With the recent Braxton releases, and a hot-off-the-presses duo between Keiji Haino and Masami Akita (better known as noise artist Merzbow), the label boasts 110 titles. This year will also see the release of a Michael Snow/Alan Licht/Aki Onda trio and a Matière Sonore concert incorporating field recordings made in Victoriaville, both from the 2007 festival. But that first release remains the best selling, at about 5,500 copies moved. All of the releases remain available, but as title go out of stock, Levasseur is considering offering paid downloads rather than reprinting—an option he's not embracing warmly.

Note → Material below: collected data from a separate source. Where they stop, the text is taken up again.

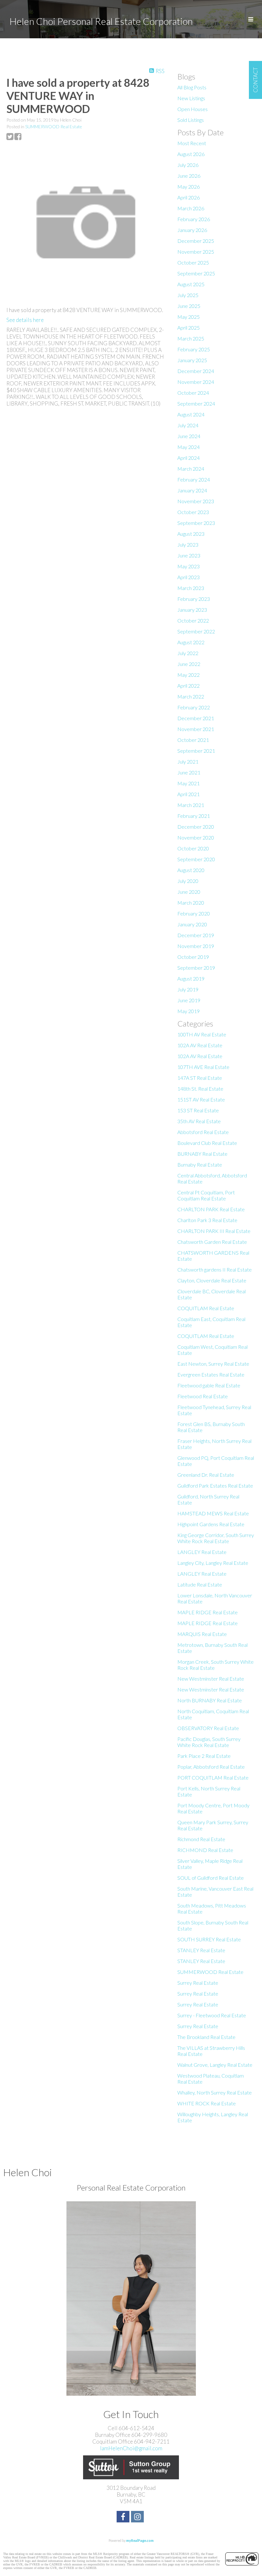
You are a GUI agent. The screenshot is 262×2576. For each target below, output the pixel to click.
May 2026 (188, 186)
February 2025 (193, 349)
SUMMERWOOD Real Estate (53, 126)
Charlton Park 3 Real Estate (207, 1220)
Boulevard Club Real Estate (207, 1143)
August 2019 (190, 978)
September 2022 (196, 631)
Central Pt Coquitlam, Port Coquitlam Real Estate (206, 1195)
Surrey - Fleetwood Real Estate (211, 2015)
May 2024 (188, 447)
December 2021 (195, 718)
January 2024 (192, 490)
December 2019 (195, 935)
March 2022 (190, 696)
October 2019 (193, 957)
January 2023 (192, 610)
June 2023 (188, 555)
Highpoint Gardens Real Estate (210, 1524)
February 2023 (193, 599)
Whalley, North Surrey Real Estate (214, 2092)
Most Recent (191, 143)
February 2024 (193, 479)
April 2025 (188, 328)
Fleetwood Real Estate (202, 1396)
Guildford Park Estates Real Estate (215, 1485)
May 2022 (188, 675)
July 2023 (187, 544)
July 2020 (187, 881)
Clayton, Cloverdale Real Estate (211, 1280)
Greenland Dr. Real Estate (205, 1475)
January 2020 (192, 924)
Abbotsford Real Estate (203, 1132)
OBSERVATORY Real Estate (208, 1728)
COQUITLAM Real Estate (205, 1308)
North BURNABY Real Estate (209, 1700)
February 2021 (193, 816)
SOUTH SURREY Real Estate (209, 1939)
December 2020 (195, 827)
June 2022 (188, 664)
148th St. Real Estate (200, 1089)
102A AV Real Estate (199, 1045)
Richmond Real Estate (201, 1839)
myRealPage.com (140, 2540)
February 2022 (193, 707)
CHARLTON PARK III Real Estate (213, 1231)
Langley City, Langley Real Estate (212, 1563)
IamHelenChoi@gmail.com (131, 2448)
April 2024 (188, 458)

"For me it's very important to have the human feeling of doing the music," he said. "If there is no format, you don't need a producer, the musician can just put it up on their website. When you do a concert you have memories of the concert. When you do a CD, you have something, a work of art."

"I like making bread," he added. "I don't want to eat y bread out of pills. I want to eat real bread. If I make a CD, I want it to be real, not just in the air."